▶ _Directions_
Up to and including the line with "O nas (121, 1359)", please set down the entries below exactly, starting from the first line.

____________________

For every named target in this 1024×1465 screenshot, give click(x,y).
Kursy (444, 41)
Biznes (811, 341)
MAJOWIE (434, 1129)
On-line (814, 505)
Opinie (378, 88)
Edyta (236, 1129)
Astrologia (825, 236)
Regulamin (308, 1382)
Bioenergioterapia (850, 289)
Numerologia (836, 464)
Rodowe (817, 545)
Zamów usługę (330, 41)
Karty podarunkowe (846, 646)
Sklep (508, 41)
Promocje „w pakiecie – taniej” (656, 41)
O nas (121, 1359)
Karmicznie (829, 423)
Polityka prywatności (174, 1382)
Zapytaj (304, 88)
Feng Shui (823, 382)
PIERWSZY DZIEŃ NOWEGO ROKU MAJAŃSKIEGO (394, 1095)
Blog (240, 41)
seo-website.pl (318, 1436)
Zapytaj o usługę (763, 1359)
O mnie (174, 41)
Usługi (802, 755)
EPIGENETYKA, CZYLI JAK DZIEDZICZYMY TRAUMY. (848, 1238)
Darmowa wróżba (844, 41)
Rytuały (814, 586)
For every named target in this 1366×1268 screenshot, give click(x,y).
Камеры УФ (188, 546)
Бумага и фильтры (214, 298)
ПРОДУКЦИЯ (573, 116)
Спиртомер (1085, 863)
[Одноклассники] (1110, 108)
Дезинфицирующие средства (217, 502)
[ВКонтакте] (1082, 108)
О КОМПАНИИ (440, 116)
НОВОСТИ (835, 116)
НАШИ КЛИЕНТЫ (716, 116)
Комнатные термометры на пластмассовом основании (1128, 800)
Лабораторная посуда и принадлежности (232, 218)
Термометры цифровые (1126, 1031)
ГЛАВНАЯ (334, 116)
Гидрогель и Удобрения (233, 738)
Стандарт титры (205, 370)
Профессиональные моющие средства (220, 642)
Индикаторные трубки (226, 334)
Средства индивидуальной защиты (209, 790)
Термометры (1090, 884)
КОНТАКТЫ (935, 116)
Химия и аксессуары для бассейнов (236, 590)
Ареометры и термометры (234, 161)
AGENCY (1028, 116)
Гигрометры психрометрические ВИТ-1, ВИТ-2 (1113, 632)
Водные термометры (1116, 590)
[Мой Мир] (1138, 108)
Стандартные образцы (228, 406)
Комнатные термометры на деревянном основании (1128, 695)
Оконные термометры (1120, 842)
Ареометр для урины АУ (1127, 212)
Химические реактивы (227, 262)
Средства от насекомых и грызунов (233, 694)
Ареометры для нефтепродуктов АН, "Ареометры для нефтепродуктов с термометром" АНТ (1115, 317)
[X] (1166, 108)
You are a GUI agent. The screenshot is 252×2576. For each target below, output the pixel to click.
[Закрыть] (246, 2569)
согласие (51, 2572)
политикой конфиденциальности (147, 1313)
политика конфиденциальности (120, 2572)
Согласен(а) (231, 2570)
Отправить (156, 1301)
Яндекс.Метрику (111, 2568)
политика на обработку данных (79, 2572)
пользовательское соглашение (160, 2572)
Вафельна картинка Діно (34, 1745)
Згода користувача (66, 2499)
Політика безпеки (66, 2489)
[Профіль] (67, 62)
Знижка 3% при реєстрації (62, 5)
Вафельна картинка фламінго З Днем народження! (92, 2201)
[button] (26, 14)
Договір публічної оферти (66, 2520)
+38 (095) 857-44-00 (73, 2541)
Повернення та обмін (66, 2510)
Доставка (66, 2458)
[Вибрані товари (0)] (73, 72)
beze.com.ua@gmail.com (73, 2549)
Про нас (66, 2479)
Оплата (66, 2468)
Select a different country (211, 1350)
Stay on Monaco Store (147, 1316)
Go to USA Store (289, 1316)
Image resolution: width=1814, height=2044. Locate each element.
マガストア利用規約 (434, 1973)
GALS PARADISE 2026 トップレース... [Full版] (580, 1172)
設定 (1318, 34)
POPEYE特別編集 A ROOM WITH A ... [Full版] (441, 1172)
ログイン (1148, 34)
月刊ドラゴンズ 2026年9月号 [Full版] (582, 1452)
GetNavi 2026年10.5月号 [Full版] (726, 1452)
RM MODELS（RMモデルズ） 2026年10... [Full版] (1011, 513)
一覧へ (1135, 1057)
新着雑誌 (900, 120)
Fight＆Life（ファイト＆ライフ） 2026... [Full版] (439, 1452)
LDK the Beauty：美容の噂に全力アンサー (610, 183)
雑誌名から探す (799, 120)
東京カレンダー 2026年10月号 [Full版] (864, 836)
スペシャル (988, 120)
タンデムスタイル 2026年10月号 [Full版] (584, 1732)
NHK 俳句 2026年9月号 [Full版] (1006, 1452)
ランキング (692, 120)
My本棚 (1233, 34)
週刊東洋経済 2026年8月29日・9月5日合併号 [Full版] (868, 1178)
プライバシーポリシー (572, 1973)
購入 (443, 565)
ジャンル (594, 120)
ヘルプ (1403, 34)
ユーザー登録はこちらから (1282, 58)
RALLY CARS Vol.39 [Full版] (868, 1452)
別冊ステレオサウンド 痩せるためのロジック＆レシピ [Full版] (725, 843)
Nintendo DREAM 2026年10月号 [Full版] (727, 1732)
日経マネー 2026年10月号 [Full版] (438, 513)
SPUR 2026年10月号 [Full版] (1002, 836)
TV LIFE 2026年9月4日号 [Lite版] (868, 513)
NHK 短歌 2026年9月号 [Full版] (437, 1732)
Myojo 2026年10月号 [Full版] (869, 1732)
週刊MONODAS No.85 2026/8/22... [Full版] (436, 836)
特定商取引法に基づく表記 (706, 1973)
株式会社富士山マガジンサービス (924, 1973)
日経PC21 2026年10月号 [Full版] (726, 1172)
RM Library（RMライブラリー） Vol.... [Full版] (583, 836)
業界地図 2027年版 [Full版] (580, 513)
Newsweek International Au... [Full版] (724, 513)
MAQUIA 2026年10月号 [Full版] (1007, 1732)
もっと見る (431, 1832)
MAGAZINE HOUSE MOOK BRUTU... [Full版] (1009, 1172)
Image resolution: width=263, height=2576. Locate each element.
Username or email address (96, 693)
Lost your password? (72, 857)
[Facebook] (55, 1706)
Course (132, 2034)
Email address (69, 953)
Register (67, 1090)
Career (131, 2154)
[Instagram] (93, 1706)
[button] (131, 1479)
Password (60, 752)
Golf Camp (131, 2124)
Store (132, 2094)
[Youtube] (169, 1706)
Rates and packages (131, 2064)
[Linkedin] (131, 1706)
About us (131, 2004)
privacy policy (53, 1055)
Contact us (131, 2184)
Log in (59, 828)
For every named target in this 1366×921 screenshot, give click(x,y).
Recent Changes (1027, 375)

____________________

▶ _Output_
For every named target in this 1024×1465 screenshot, give click(x,y).
Kursy (444, 41)
Biznes (811, 341)
MAJOWIE (434, 1129)
On-line (814, 505)
Opinie (378, 88)
Edyta (236, 1129)
Astrologia (825, 236)
Regulamin (308, 1382)
Bioenergioterapia (850, 289)
Numerologia (836, 464)
Rodowe (817, 545)
Zamów usługę (330, 41)
Karty podarunkowe (846, 646)
Sklep (508, 41)
Promocje „w pakiecie – taniej” (656, 41)
O nas (121, 1359)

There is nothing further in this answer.